Ultimately, the entire stack allows, among other things, processing and mining of virtually unlimited and even unstructured and highly context sensitive data formats and grammars. The original version of the Mitopia® parsing technology was developed in the mid 1980’s, and it has been evolving along its own path (independent from standard approaches) ever since. As a result, there is very little common ground this far down the line.
The figure below shows how the major components of a custom parser are assembled using Mitopia’s parser abstraction. The majority of the work is done within the custom parser creation routine, which is responsible for loading and creating both the lexical analyzer and parser databases, making the parser itself (using PS_MakeDB), and then registering any custom ‘plugin’ functions required for the application involved. The result is a fully configured parser database which can then be used by PS_Parse() to parse input compatible with the language defined. The parser ‘handle’ created during this process can optionally be registered (using PS_RegisterParser) so that future invocations can avoid repeating these steps and simply clone the registered parser (using PS_CloneDB).
|Components of a Custom Parser|
Mitopia’s Extended BNF Format
Before we proceed, we need to introduce the basics of language grammar definition. Mitopia® does this using its own extended BNF format. For a background in standard BNF, refer to a compiler theory book such as “Compilers: Principles, Techniques and Tools” by Alfred V. Aho, Ravi Sethi, and Jeffrey D. Ullman (ISBN 0-201-10088-6). Also known as “The Dragon Book”.
The ‘bnf’ parameter passed to PS_MakeDB() contains a series of lines that specify the BNF for the grammar in the form:
non_terminal ::= production_1 production_2 …
production_1 ::= …
Where production_1 and production_2 are themselves defined using any sequence of ‘terminal’ symbols (described in lexical analyzer passed in to PS_MakeDB()), non-terminal grammar symbols (alphanumeric strings including ‘_’ appearing in the BNF but otherwise un-defined – for example production_1), and specialized meta-symbols that are part of Mitopia’s extended BNF (EBNF) language itself. Productions may continue onto the next line if required, but any time a non-white character is encountered in the first column position of the line, it is assumed to start the definition of a new production.
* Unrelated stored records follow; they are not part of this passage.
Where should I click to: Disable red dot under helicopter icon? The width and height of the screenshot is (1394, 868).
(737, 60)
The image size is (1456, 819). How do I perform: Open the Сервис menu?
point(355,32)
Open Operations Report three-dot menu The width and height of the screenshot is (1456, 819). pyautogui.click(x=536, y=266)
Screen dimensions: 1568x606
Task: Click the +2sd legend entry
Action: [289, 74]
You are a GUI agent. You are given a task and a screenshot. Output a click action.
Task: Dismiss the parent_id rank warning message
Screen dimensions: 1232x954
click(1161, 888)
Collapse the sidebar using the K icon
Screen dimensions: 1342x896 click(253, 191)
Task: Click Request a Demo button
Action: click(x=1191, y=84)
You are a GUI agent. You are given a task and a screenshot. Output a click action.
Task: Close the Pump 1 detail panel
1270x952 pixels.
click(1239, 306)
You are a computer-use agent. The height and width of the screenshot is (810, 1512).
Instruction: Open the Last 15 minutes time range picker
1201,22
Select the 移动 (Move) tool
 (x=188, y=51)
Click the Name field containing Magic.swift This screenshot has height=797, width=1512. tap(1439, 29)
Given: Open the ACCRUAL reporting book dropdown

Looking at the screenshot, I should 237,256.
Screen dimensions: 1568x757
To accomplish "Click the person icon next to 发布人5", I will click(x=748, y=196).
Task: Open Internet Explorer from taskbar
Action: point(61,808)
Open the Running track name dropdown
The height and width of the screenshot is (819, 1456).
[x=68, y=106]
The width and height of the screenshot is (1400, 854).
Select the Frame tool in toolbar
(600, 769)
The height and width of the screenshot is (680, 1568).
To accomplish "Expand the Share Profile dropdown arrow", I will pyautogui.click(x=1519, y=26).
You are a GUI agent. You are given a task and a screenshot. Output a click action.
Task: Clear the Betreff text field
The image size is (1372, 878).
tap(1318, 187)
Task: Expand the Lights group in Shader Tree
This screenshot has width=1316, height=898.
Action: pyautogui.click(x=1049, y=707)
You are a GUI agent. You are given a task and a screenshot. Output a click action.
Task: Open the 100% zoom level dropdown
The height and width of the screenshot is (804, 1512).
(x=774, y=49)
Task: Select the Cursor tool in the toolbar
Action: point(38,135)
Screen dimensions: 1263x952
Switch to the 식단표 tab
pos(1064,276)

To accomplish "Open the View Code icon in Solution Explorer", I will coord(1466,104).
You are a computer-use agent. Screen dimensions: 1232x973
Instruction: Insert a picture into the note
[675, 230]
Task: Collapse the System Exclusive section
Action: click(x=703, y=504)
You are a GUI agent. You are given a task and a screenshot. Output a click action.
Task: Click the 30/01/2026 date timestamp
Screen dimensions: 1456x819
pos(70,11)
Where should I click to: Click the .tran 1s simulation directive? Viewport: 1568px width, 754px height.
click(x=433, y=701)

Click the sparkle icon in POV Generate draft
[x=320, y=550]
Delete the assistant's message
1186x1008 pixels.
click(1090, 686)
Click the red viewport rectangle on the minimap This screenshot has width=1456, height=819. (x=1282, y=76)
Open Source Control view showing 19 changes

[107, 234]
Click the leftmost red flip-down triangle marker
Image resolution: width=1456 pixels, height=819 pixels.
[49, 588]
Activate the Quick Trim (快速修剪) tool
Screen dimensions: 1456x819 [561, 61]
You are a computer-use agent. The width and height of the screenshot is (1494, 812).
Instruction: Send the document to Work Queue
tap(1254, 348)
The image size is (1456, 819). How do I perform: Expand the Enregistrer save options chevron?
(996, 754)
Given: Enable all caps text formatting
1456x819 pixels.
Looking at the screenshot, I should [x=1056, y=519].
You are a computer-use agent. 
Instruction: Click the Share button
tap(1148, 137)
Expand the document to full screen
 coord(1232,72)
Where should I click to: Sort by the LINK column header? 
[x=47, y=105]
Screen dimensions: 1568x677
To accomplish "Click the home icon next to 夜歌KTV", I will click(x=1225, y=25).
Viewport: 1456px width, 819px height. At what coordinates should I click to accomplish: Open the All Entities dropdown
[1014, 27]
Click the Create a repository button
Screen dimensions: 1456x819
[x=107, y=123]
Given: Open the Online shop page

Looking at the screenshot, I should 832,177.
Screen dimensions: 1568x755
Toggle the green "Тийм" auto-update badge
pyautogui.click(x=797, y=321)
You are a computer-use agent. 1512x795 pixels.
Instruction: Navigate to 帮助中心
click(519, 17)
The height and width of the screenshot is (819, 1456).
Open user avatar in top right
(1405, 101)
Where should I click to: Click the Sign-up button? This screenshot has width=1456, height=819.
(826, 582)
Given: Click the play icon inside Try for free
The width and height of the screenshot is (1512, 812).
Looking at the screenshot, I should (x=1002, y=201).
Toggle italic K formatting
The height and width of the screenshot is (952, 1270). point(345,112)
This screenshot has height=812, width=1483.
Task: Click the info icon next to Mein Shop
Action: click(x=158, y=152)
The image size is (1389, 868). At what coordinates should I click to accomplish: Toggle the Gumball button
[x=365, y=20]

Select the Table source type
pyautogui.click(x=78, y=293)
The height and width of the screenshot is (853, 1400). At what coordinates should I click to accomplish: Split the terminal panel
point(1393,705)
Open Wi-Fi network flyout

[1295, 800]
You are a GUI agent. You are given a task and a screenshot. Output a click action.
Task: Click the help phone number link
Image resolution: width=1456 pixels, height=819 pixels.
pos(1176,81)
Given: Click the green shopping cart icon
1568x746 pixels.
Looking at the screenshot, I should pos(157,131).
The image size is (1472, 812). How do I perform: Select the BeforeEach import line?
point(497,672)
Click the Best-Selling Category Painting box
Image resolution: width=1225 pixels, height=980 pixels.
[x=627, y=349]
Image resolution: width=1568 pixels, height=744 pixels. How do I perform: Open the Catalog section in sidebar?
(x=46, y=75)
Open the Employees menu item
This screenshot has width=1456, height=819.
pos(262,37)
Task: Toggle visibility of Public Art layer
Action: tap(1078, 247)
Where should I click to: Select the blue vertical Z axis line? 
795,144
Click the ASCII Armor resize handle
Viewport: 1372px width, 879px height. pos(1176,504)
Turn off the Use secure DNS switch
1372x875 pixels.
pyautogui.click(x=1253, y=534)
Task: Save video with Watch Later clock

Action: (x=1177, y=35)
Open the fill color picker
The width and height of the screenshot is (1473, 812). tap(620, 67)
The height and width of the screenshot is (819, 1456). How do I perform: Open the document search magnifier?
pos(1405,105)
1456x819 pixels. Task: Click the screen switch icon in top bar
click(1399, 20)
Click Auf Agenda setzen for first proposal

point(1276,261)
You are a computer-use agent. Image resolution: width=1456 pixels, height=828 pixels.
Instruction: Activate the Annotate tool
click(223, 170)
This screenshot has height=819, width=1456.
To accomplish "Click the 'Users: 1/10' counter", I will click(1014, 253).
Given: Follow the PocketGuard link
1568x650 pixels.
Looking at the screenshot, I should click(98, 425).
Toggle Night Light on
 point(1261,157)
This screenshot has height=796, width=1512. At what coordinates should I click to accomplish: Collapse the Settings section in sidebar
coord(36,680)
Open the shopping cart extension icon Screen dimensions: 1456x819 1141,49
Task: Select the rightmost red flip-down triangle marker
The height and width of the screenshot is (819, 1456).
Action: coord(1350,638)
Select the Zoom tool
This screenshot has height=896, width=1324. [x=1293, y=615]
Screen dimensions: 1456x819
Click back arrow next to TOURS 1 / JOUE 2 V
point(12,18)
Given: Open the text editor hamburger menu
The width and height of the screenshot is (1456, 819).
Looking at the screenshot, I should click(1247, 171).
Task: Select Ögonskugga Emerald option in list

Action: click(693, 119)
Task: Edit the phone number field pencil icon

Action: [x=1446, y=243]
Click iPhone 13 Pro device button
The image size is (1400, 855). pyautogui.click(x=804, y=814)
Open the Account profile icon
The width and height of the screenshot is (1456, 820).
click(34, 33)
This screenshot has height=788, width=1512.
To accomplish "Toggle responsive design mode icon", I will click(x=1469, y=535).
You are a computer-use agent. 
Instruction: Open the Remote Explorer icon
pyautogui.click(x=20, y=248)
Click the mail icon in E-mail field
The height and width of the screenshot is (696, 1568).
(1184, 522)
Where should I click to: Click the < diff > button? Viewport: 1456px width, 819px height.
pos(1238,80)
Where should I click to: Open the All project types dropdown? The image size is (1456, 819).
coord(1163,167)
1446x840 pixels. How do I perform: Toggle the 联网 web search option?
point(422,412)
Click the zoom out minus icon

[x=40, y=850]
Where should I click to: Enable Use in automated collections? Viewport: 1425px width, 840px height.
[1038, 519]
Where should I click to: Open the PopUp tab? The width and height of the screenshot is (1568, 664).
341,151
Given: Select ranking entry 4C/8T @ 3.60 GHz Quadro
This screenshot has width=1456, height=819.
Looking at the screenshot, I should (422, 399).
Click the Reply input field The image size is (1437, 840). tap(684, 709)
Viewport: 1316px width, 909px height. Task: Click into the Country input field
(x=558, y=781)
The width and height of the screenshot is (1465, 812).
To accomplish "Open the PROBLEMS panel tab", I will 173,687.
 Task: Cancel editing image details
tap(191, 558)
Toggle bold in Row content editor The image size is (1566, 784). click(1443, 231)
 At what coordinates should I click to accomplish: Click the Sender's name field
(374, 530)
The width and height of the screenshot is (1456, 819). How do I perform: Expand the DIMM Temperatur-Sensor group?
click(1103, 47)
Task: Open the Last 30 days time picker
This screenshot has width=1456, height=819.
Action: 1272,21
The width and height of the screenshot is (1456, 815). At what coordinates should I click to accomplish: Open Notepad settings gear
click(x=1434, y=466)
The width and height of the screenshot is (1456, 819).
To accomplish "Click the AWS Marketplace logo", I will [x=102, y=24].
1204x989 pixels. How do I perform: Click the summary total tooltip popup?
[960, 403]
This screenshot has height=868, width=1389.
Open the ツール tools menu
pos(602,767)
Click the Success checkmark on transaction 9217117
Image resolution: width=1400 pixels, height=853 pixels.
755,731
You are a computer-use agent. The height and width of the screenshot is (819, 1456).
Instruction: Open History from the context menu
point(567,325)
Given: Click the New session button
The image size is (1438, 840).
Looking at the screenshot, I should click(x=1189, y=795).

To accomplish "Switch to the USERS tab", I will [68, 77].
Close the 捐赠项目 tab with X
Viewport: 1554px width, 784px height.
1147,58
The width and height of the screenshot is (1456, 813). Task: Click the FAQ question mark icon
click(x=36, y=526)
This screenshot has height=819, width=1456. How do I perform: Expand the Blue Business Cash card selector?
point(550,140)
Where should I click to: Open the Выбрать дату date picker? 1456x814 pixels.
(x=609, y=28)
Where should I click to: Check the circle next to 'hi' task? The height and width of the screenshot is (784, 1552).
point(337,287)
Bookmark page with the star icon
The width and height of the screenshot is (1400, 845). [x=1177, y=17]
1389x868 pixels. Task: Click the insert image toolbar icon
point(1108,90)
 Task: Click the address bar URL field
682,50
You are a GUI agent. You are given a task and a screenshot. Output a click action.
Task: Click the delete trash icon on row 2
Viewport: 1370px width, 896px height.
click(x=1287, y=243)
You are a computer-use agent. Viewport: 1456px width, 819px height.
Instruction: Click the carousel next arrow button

The table below lists the set of meta-symbols that are recognized as part of Mitopia’s EBNF specification language itself. You will note that within Mitopia’s EBNF, the normal BNF convention of enclosing non-terminal production names within ‘<‘ and ‘>’ delimiters is reversed such that reserved meta-symbols of the EBNF tend to be between these delimiters. There are a number of reasons for this reversal from the standard form. Note however, that this does not preclude using language defined symbols (e.g., XML tags such as <Person>) directly within the BNF since they are highly unlikely to conflict with the EBNF meta-symbol formats.
|Reserved Meta-Symbols Used in Mitopia’s Extended BNF|
Future posts will elaborate on these basic concepts to describe the various abstractions that are layered on the parser abstraction.